In deze zaak, behandeld door de kantonrechter van de Rechtbank Rotterdam, gaat het om een geschil tussen Daen Detachering B.V. en een werknemer, aangeduid als [gedaagde]. De werknemer heeft een geldlening van € 2.000,- ontvangen van Daen voor de aanschaf van een auto, met de afspraak dat hij dit bedrag zou terugbetalen via inhoudingen op zijn salaris. Echter, na een arbeidsgeschil over vakantie-uren en de vermeende opzegging van de arbeidsovereenkomst, zijn de inhoudingen gestopt. Daen vordert nu het restant van de lening, terwijl [gedaagde] zich verzet tegen de terugbetaling, onder andere door te stellen dat het bedrag niet opeisbaar is en dat er sprake is van eigen schuld van Daen.
De kantonrechter oordeelt dat [gedaagde] in verzuim is gekomen door het stoppen van de inhoudingen, waardoor Daen gerechtigd is het openstaande bedrag op te eisen. Het verweer van [gedaagde] dat de geldlening onlosmakelijk verbonden is met de arbeidsovereenkomst en dat hij door eigen schuld van Daen niet in staat was de lening terug te betalen, wordt verworpen. Ook het beroep op verrekening met achterstallig loon wordt afgewezen, omdat de feiten onvoldoende onderbouwd zijn. De kantonrechter wijst de vordering van Daen toe en veroordeelt [gedaagde] tot betaling van het restant van de lening, inclusief rente en incassokosten.

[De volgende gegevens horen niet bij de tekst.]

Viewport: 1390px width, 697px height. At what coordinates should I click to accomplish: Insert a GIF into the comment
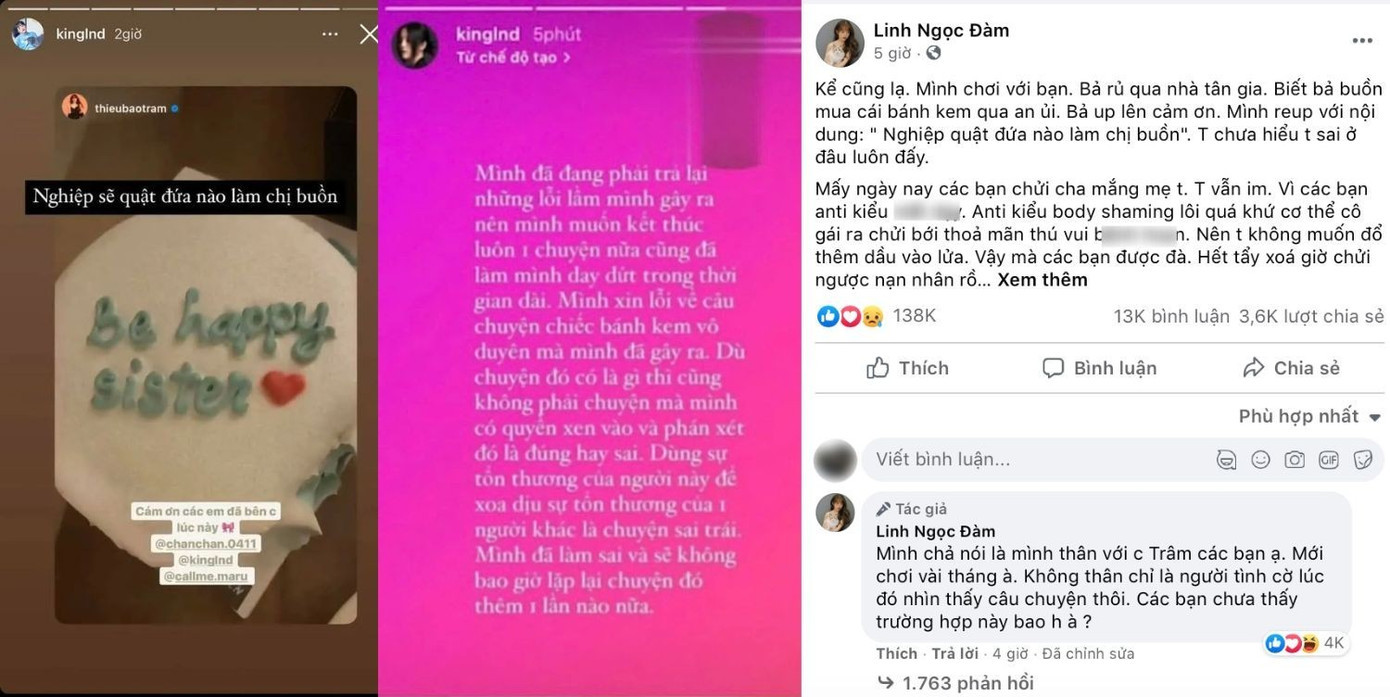[x=1329, y=460]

In reconventie vordert [gedaagde] betaling van achterstallig loon van Daen, maar ook deze vordering wordt afgewezen. De kantonrechter concludeert dat er onvoldoende bewijs is voor het feitelijk werkgeverschap van Daen en dat de aansprakelijkheid voor de loonbetaling niet kan worden vastgesteld. De proceskosten worden eveneens aan [gedaagde] opgelegd, omdat hij in het ongelijk is gesteld. Het vonnis is uitvoerbaar bij voorraad verklaard.